But, once WordPerfect got access to the APIs, they produced a word processor that was superior to Word. The only reason that Word took off is that Microsoft aggressively bundled it with everything.
As for Outlook, I've never met anybody who actually likes it. The only thing it has going for it is that it's available by default and it's the only thing compatible with emails from other Outlook users. There's a reason its nickname is "outhouse". Outlook did the same things that Microsoft did with HTML and HTTP: embrace, extend, extinguish. They took de-facto and de-jure email standards and modified them so that only other Outlook users could use the email properly. They made sure that if you tried to use anything other than Outlook with Microsoft Exchange, that it wouldn't quite work right.
With Microsoft it's always about taking their monopoly in one area and squeezing another area, driving their competitors away. It's what they're now doing with developer tools, like github and visual studio code.
MS Word is significantly worse than WordPerfect. Reveal codes FTW.
lol "edit your expectations" got me :D
Want to automate your office document? Enjoy making your business dependent on a language
- that will be a dead end for your developer career
- where arrays can start at 0 or 1
- where checking for an array involves ignoring an error and resuming
- that is guaranteed to be broken a future patch
- that has to be given permission to run in a security center
I have made so many thousands of dollars in consulting fees because people don't know about the "align object: over text" option. I would even show them, and they'd still call me back the next week offering money.
Everyone complaining here about not being able to have unique footers or moving images or ignoring spelling errors just doesn't know what they're doing. You're literally the bad workman blaming the tool. I can do all of those things in Word.
If you prefer another tool, fine. But please stop shitting on things just because you don't understand them.
And PDF was never meant to be edited. Its sole purpose is to give you a document file which comes out exactly the same on computer screens and printers everywhere. Compact, reliable, compatible. If you need to replace parts of a PDF document post publication, it should be prepared using the Forms tools that are readily available in all good PDF suites.

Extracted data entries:
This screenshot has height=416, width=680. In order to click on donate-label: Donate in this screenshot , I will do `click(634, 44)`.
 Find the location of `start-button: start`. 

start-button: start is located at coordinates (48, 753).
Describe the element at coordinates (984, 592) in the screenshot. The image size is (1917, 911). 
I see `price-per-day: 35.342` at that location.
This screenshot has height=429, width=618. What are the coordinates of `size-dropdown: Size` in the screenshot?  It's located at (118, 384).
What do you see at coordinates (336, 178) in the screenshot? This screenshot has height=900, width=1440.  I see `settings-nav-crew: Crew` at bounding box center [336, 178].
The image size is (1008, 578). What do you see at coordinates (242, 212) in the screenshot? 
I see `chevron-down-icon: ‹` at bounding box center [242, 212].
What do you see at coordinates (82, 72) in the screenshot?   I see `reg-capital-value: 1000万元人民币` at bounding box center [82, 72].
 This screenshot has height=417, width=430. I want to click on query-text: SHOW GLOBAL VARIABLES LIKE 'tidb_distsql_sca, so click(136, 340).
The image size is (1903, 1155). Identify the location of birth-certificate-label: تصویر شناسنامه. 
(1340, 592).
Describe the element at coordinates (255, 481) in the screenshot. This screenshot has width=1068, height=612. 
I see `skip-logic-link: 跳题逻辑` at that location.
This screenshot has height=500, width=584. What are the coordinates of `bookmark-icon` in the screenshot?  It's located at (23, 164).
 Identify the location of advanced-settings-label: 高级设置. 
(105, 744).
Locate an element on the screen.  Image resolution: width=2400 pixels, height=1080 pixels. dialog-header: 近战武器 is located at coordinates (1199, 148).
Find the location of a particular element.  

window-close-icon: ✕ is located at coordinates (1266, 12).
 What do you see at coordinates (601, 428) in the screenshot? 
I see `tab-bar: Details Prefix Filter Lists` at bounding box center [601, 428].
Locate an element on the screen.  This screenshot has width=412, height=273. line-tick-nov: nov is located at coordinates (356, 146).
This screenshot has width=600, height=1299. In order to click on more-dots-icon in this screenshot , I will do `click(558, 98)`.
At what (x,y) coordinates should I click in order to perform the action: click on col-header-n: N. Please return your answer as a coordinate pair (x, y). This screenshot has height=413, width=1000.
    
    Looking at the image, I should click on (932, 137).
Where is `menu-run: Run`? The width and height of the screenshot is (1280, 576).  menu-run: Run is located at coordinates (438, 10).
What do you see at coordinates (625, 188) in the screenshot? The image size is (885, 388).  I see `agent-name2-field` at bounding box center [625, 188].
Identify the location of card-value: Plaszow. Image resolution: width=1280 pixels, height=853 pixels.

PROBLEMS TO SOLVE:
a) Set down the part of the comments about Microsoft software from "With Microsoft it's" up to and including "Reveal codes FTW.".
b) Answer these questions from the comments about Microsoft software.
(i) What nickname for Outlook is mentioned?
(ii) Which two developer tools are named as areas where Microsoft is now driving competitors away?
(iii) Which option did people not know about, bringing in thousands of dollars in consulting fees?
These items are separate material, unrelated to the comments about Microsoft software.

ANSWERS BY TASK:
a)
With Microsoft it's always about taking their monopoly in one area and squeezing another area, driving their competitors away. It's what they're now doing with developer tools, like github and visual studio code.
MS Word is significantly worse than WordPerfect. Reveal codes FTW.

b)
(i) "outhouse"
(ii) github and visual studio code
(iii) the "align object: over text" option